PASHUPATI SEOHUNG LIMITED
ANNUAL REPORT 1998-99
We have audited the Balance Sheet of M/S. PASHUPATI SEOHUNG LIMITED as 31st
March, 1999 and also the attached Profit & Loss Account of the Company for
the ended on that date and report that:
1) We have obtained all the information and explanations which to the best
of our knowledge and belief were necessary for the purpose of our audit;
2) In our opinion, proper books of accounts as required by law have been
kept by the Company so far as appears from our examination of the books;
3) The Balance Sheet and Profit & Loss account dealt with by the report
are in agreement with the books of account;
4) In our opinion, subject to our comments in the following paragraphs,
the Balance Sheet and the Profit & Loss Account, comply with the Accounting
Standards as referred to in Sub-section (3c) of Section 211 of the
Companies Act, 1956 (as amended)
5) In our opinion to the best of our information and according to the
explanations given to us, the said Balance Sheet and Profit & Loss Account,
read together with the Schedules and Notes attached thereto, give the
information required by the Companies Act, 1956, in the manner so required
and subject particularly to notes on schedule '18' regarding (i) non-
consideration of stock of scrap out of manufacturing activity (not No,4)

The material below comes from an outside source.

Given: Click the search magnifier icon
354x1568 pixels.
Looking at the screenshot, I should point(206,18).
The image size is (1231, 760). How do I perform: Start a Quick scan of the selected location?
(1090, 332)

(ii) accrued unprovided liability of gratuity Rs.1.11 lacs (note No,6) and
(iii) dues to SSI Unites (note No,8), give a true and fair view:
i) in the case of the Balance Sheet of the state of affairs of the Company
as at 31st March, 1999 and
ii) in the case of Profit & Loss Account of the profit of the year ended on
6) As required by the Manufacturing and Other Companies (Auditors' Report)
Order, 1988, and on the basis of such checks, as were considered
appropriate, we state that:
a) As informed, the records showing full particulars including quantitative
details and situation fixed assets are being updated by the Company. The
fixed assets, as informed, have been physically verified by the management
at reasonable intervals during the year and no material discrepancy was
noticed on such verification.
b) None of the fixed assets has been revalued during the year.

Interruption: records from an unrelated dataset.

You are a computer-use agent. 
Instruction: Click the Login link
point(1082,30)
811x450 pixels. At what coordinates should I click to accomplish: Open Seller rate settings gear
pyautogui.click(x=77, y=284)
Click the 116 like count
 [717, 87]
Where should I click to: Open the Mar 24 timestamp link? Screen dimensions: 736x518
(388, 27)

c) The stocks stores, raw materials and finished goods have been physically
verified by the management during the year at reasonable intervals.
d) In our opinion, the procedure of physical verification of stock followed
by the management is reasonable and adequate in relation to the size of the
Company and the nature of its business.
e) The discrepancies noticed on verification of stocks as compared to book
records were not material and the same have been property dealt with the
books of account.
f) On the basis of our examination, we are satisfied that the valuation of
stock is fair and proper in accordance with the normally accepted
accounting principles and is on the same basis as in the preceding year.
g) In our opinion, the rate of interest and other terms and conditions in
respect of unsecured loans taken from companies and other parties listed in
the register maintained U/s. 301 of the Companies Act, 1956 are, prima
facie, not prejudicial to the interest of the Company. As informed, there
is no loan from companies under the same management as defined U/s. 370
(1B) of the Companies Act, 1956.
h) The Company has not granted any loan, secured or unsecured, to the
companies, firms and other parties listed in the register maintained U/s.
301 of the Companies Act, 1956 or to the companies under the same
management as defined in section 370(1B) of the Companies Act, 1956.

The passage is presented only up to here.